• _Source extract_

My young daughter is trying to teach my youngest how to count. “There are two carrots.”

My youngest: “Three carrots!”

“No, two carrots. One, two.”

My youngest, cheerfully and enthusiastically: “Three carrots!”

Teaching, like parenting, is a frustrating occupation!

One of the challenges common to both parents and teachers, but which is even more challenging for parents than it is for teachers, is the challenge, as one’s children grow up, of treating them as independent adults – and even, occasionally, as our own teachers. Yes, good parents are always learning from their children, but it is a rare thing for a parent to be able to accept direct instruction, or even correction, from someone whom they have toilet-trained. This is the basic human reality behind my most common advice to parishioners struggling with their relationship with their parents: Don’t try to change them – it’s not your job and it rarely does anything other than further undermine an already problematic relationship.

So it is interesting that our first glimpse of “the mother of Jesus” in the Gospel of John reveals her holy response to her son’s correction. “They have no wine,” she tells him at the wedding at Cana. “Woman,” he addresses her formally but respectfully, “what has that to do with me? My hour has not yet come.” Mary does not “pull rank” on Jesus – does not correct him or object or rebuke him. She humbly accepts her son’s correction and turns simply to the servants and tells them, “Do whatever he tells you.”

Mary, “the mother of Jesus”, was the first Christian: the first one to trust in her son, Jesus, as the Messiah, her saviour and Lord. Throughout her life, she treasured in her heart the things she observed about him, and after his death and resurrection she was always to be found in the midst of his Church, praying to him for them all.

And her love and faithfulness were not forgotten. As God did not abandon his Holy One to the grave, so tradition tells us that our Lord did not abandon his mother to the grave upon her “falling asleep”, but raised her up from the grave bodily as the “first-fruits”, as a promise to all those of us who follow her in following him, as the ultimate confirmation of his divine-human love for his own beloved mother “after the flesh.”

In this feast of the Dormition of the Theotokos, then, we remember Mary, the mother of Jesus, who, as his mother, served him, and, though his mother, learned from him, and, as his follower, teaches us to pray to him, and, as his first follower, was the first to be raised by him. Most Holy Theotokos, pray to God for us!

• _Data excerpts_
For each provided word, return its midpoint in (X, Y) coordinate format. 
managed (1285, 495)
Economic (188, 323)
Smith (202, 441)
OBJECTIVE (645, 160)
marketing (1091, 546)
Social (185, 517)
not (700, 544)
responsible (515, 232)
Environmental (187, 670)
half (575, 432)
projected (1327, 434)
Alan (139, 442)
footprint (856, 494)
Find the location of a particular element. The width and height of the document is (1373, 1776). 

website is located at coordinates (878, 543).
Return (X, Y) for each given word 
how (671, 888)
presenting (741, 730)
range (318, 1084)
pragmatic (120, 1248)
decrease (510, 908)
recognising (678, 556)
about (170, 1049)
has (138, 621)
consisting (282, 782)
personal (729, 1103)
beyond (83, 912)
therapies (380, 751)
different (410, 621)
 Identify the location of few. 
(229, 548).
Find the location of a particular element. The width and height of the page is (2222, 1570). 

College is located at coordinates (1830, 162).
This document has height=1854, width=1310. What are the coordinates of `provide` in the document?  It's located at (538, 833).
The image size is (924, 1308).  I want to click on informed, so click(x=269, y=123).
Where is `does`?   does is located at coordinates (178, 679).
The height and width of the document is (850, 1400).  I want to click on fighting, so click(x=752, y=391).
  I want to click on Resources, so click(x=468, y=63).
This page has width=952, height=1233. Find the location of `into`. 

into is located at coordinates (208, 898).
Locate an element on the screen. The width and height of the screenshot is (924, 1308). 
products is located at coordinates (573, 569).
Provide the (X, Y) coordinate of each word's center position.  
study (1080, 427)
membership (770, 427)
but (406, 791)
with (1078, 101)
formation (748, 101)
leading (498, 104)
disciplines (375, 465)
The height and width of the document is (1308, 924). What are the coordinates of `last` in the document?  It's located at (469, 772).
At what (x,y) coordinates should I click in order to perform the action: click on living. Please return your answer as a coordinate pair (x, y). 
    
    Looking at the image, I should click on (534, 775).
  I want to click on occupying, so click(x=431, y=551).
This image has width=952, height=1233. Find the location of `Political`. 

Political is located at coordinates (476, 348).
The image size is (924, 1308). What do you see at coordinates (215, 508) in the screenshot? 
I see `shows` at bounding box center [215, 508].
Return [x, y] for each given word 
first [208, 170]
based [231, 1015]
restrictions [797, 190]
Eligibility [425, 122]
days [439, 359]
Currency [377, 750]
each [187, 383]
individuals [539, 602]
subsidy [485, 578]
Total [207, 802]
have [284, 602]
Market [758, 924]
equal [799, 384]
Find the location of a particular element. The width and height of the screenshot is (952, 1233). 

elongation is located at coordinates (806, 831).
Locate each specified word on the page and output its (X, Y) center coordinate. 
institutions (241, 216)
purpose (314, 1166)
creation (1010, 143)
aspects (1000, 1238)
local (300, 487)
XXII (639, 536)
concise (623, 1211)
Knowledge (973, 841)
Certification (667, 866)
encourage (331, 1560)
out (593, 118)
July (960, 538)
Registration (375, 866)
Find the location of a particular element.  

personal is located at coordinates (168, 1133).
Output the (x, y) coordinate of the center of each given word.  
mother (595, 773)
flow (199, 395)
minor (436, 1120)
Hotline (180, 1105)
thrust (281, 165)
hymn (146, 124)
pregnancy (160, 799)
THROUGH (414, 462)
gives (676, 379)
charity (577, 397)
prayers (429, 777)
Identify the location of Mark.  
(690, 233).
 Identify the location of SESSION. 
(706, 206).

• _To do_
In the sermon on the Dormition, what does Mary say to the servants after her son answers her at Cana? The items are separate from the sermon on the Dormition.

• _Answer to this exercise_
"Do whatever he tells you."